= 1935 in American television =

This is a list of American television-related events in 1935.

==Events==
- February - In a February 1935 legal decision, the inventor Philo Farnsworth is vindicated, successfully facing the patent interference suit brought against him by RCA in 1934. Farnsworth's high school chemistry teacher, Justin Tolman, produced a 1922 sketch as evidence that Farnsworth had been working on the principle of the image dissector and the development of an electronic television system since the early 1920s. Farnsworth won the suit; RCA appealed the decision in 1936 and lost. Farnsworth received royalties from RCA, but he never became wealthy.
- September 18 - In a memorandum dated September 18, 1935, the Blue Network subsidiary of NBC complained about its lack of access to broadcasts of the World Series. The report was followed by a letter dated October 5, 1935, in which Hearst Radio complained that Amos 'n' Andy and the Al Pearce programs had been moved from the Blue Network to the Red Network. Hearst further complained about the weakness of the Blue Network's programming at the time.
- Specific date unknown -
  - In 1935, tests for a 343-line television system started from New York City (W2XF on the Empire State Building), where NBC had converted a radio studio in the Rockefeller Center for television use. 343-line broadcasts were officially introduced by RCA and NBC on November 6, 1936.Systems with this number of lines were used with 30 interlaced frames per second by the United States from 1935 to 1938, when they were replaced by a 441-line television system.
  - In 1935, the Red Network subsidiary of NBC started live remote broadcasts of popular music. From 1935 to 1950, it presented numerous live remote broadcasts of popular music from ballrooms, hotels, supper clubs and Army camps.

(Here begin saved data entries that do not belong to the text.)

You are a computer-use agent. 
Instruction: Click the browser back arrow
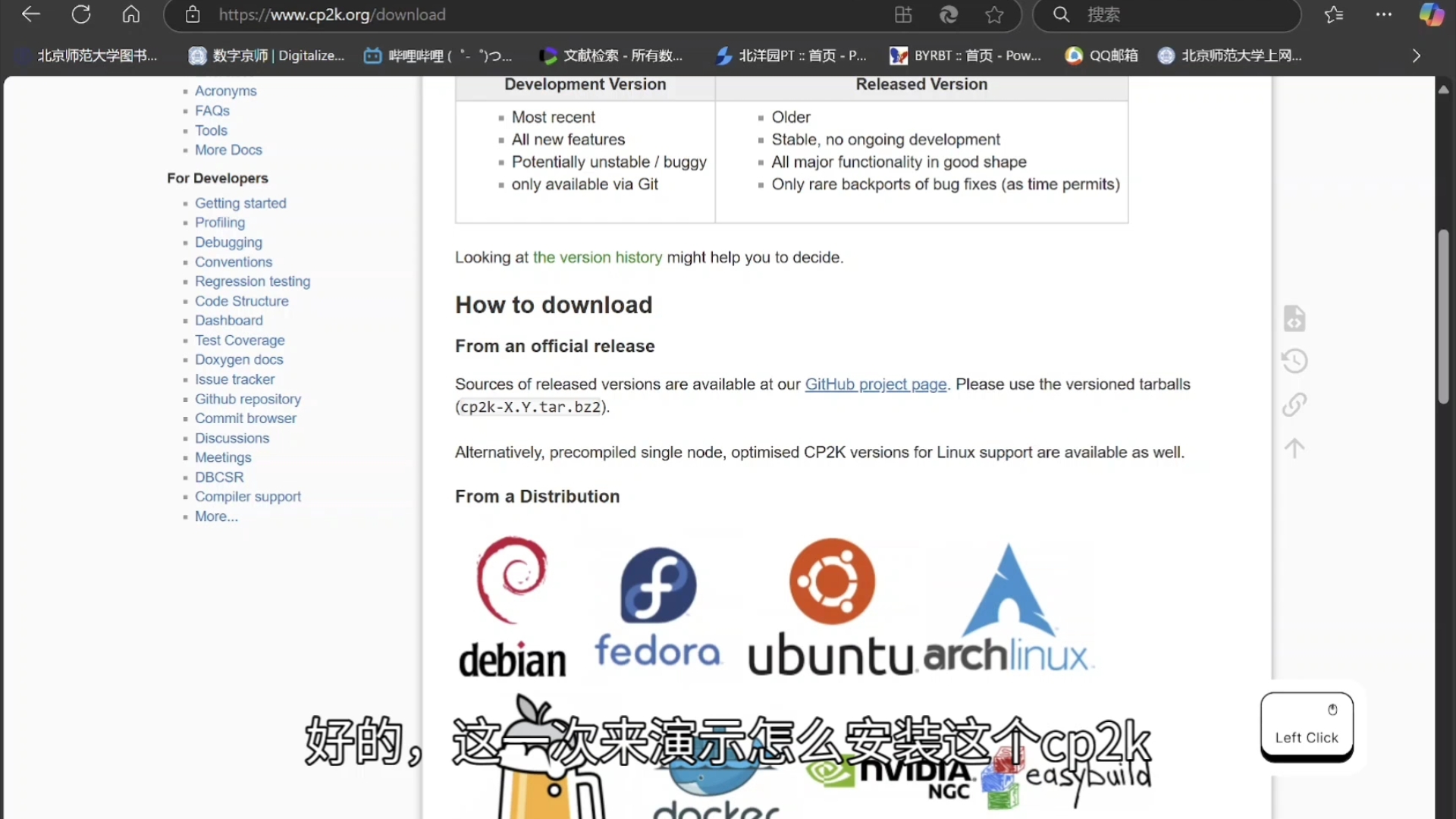click(31, 14)
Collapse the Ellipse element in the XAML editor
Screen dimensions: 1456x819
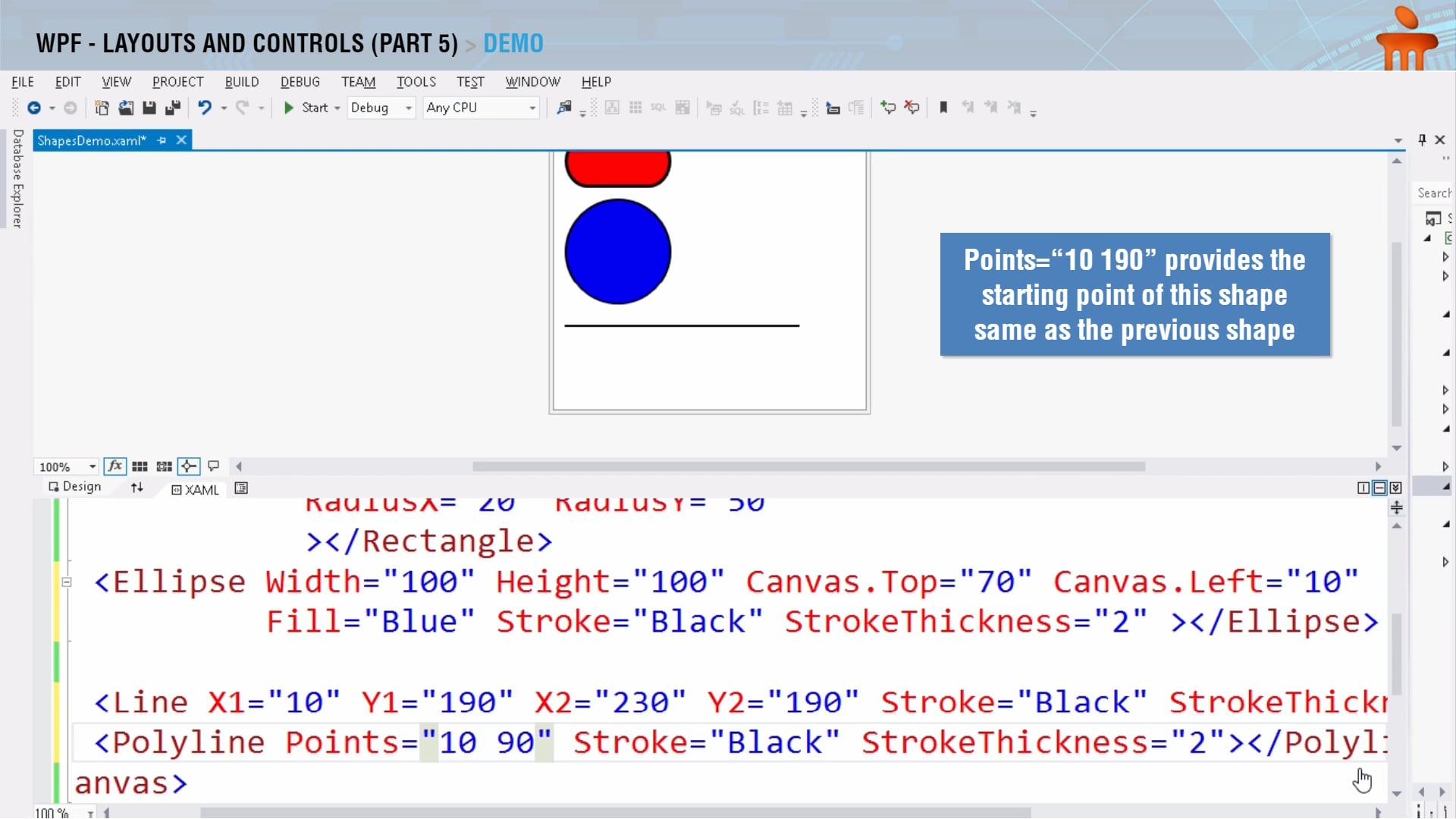(67, 582)
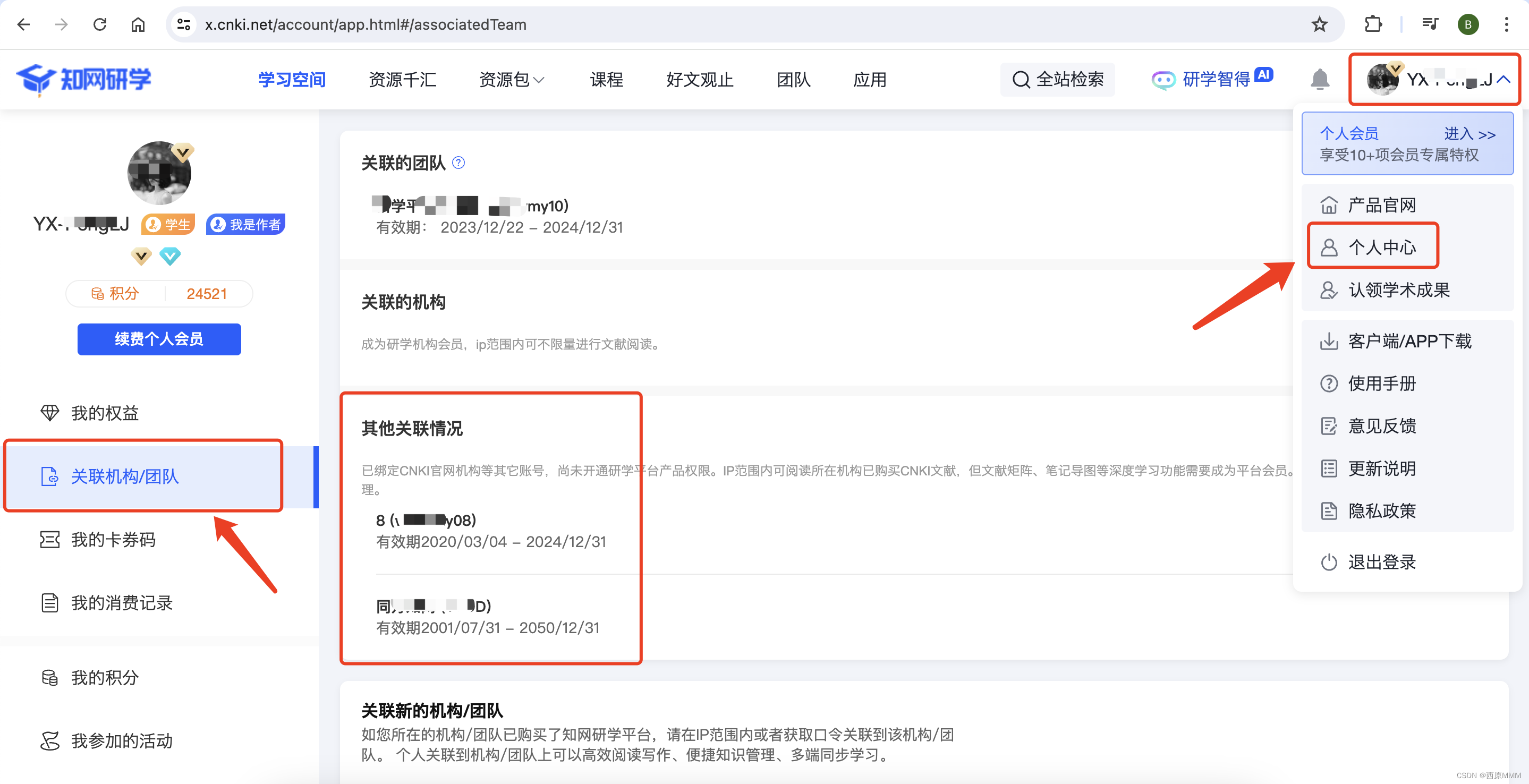Image resolution: width=1529 pixels, height=784 pixels.
Task: Click the browser home icon
Action: click(x=138, y=24)
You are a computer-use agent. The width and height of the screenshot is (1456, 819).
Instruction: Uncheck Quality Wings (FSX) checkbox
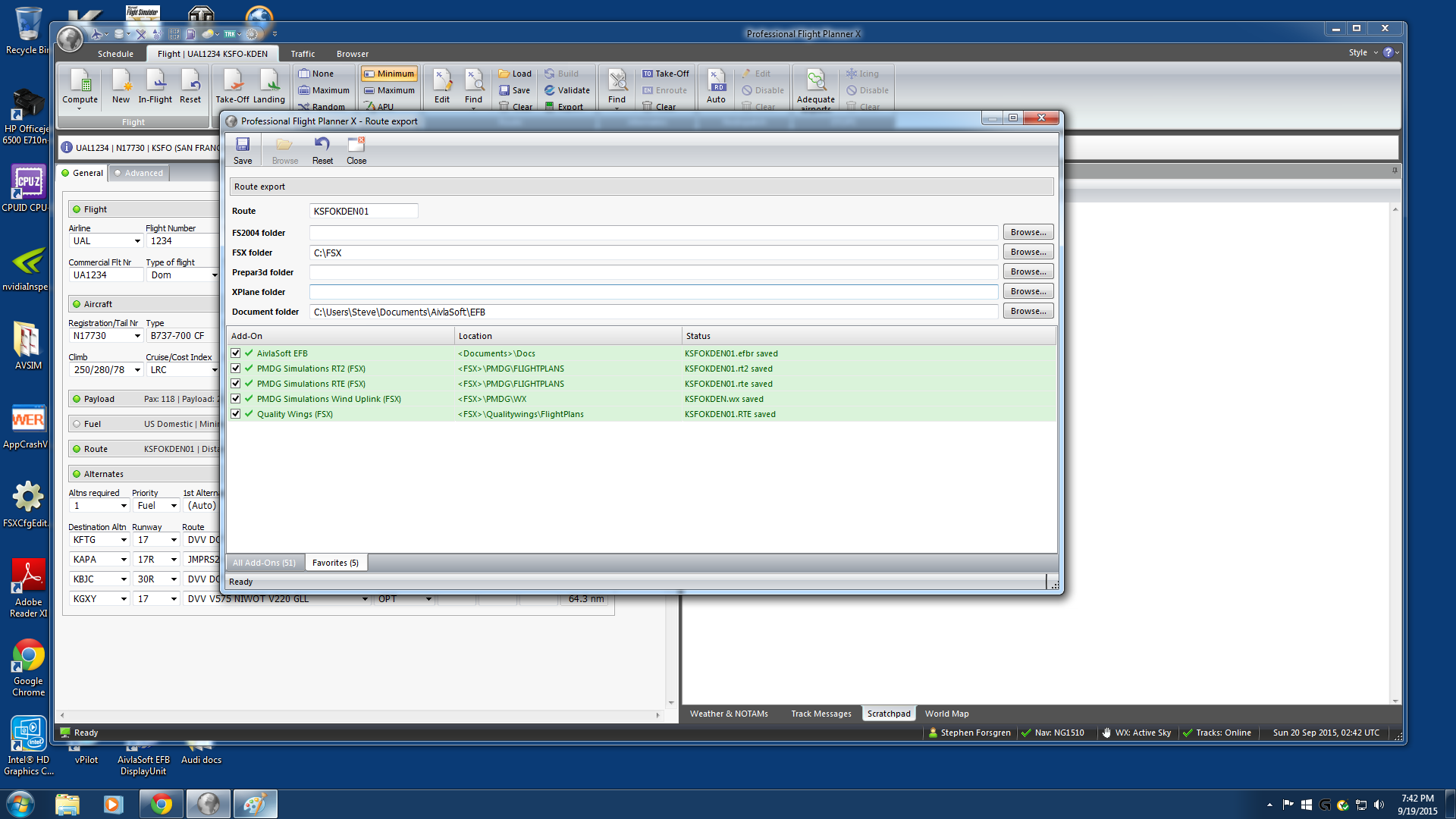tap(236, 414)
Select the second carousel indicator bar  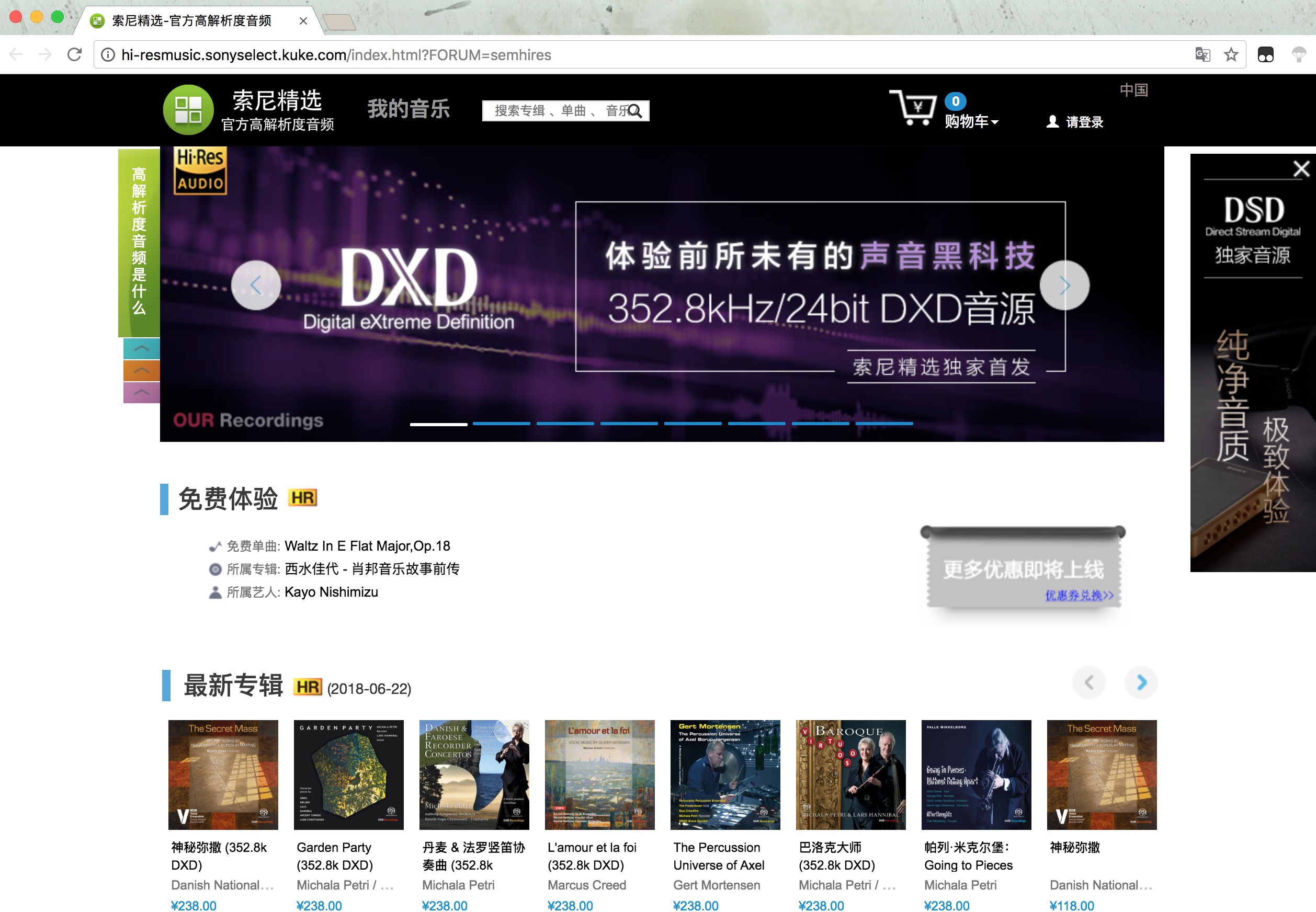pyautogui.click(x=502, y=424)
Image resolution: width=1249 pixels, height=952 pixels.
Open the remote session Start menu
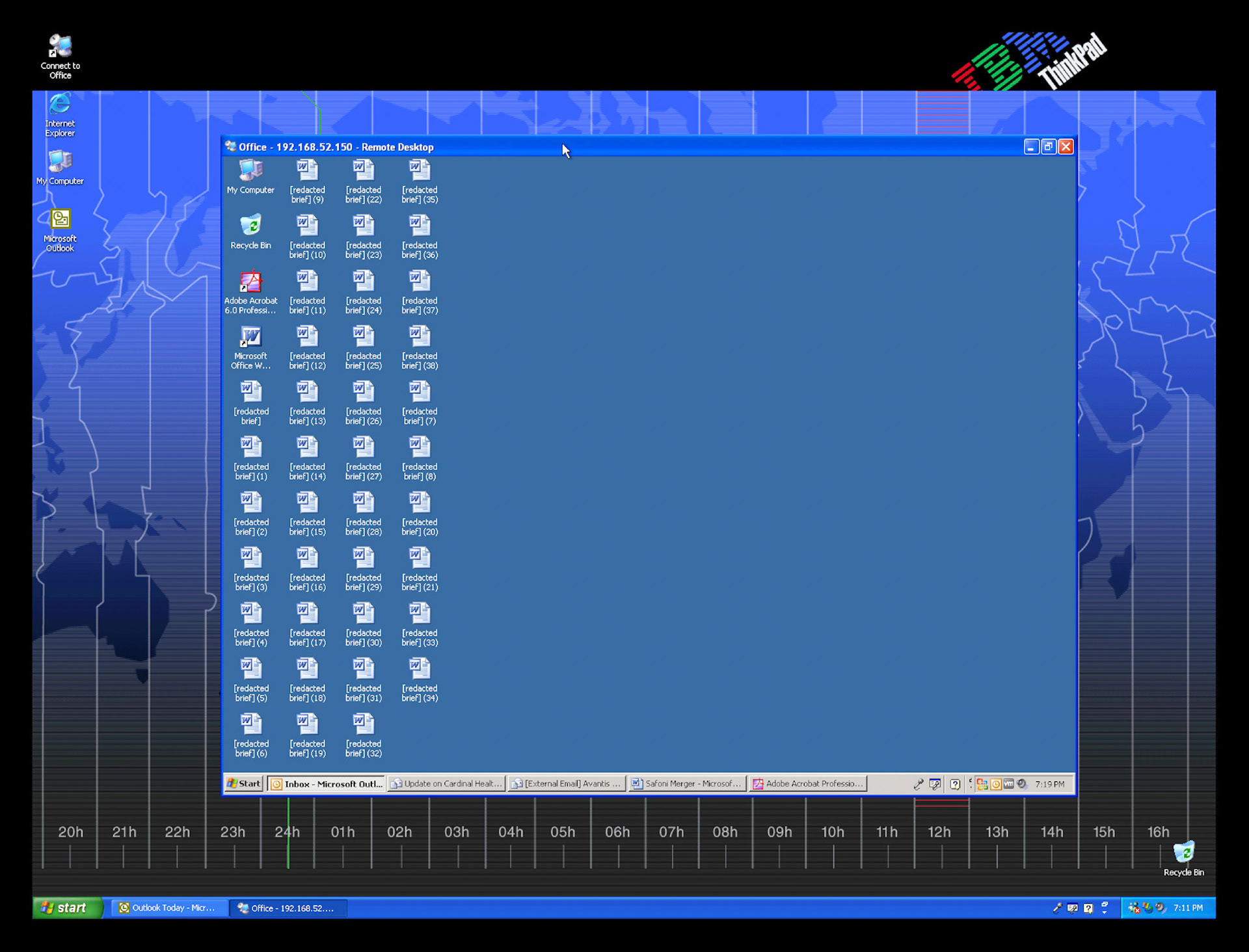tap(244, 784)
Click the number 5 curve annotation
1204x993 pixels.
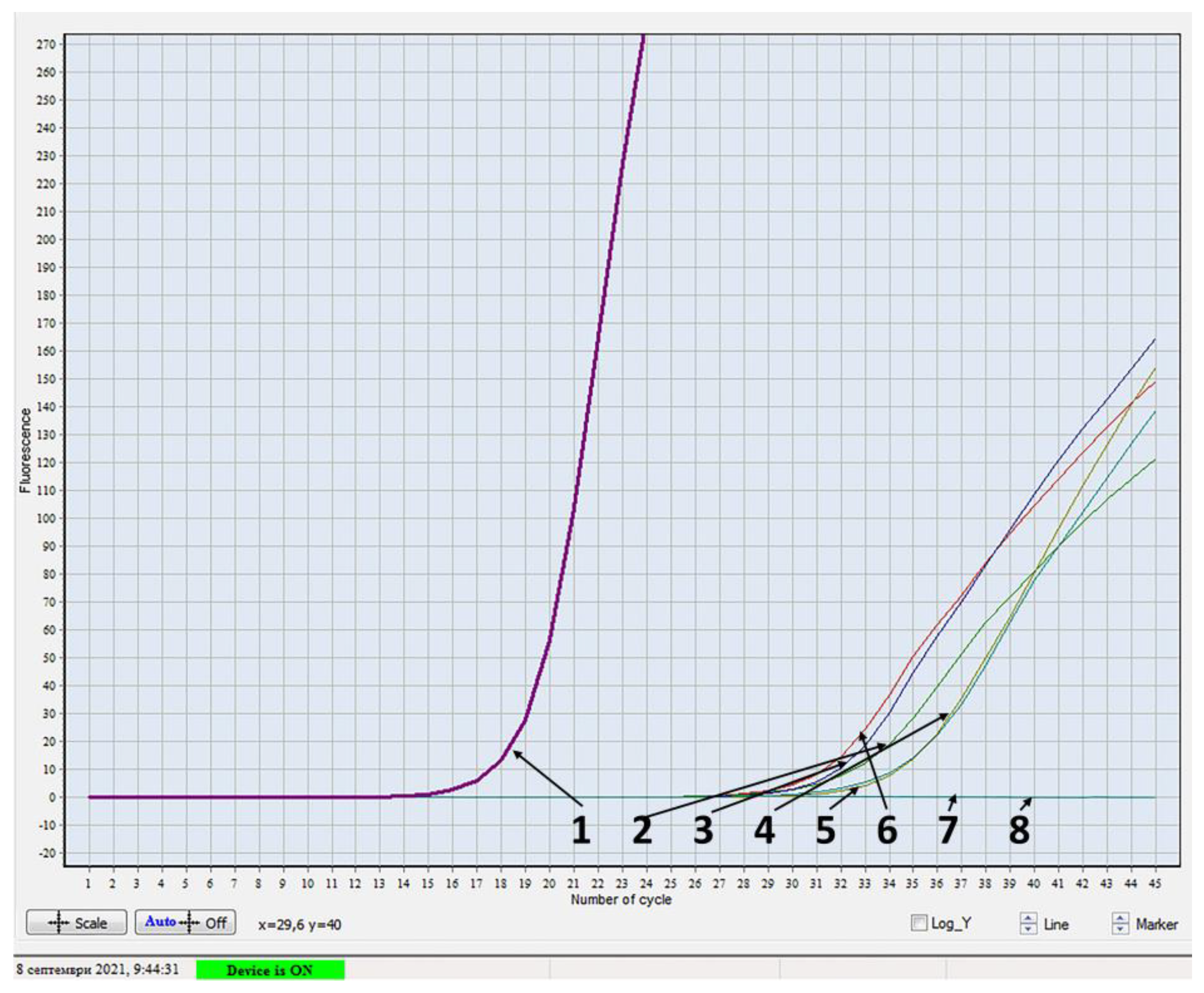[825, 830]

Among the band leaders with regular time slots on NBC were Carmen Cavallaro, Nat King Cole, Xavier Cugat, Tommy Dorsey, Eddy Duchin, Benny Goodman, Stan Kenton, Guy Lombardo, Glenn Miller, Leo Reisman, and Paul Whiteman.

==Sources==
- Dunning, John (1998). "On the Air: The Encyclopedia of Old-Time Radio"
- Schatzkin, Paul (2002). "The Boy Who Invented Television: A Story of Inspiration, Persistence, and Quiet Passion"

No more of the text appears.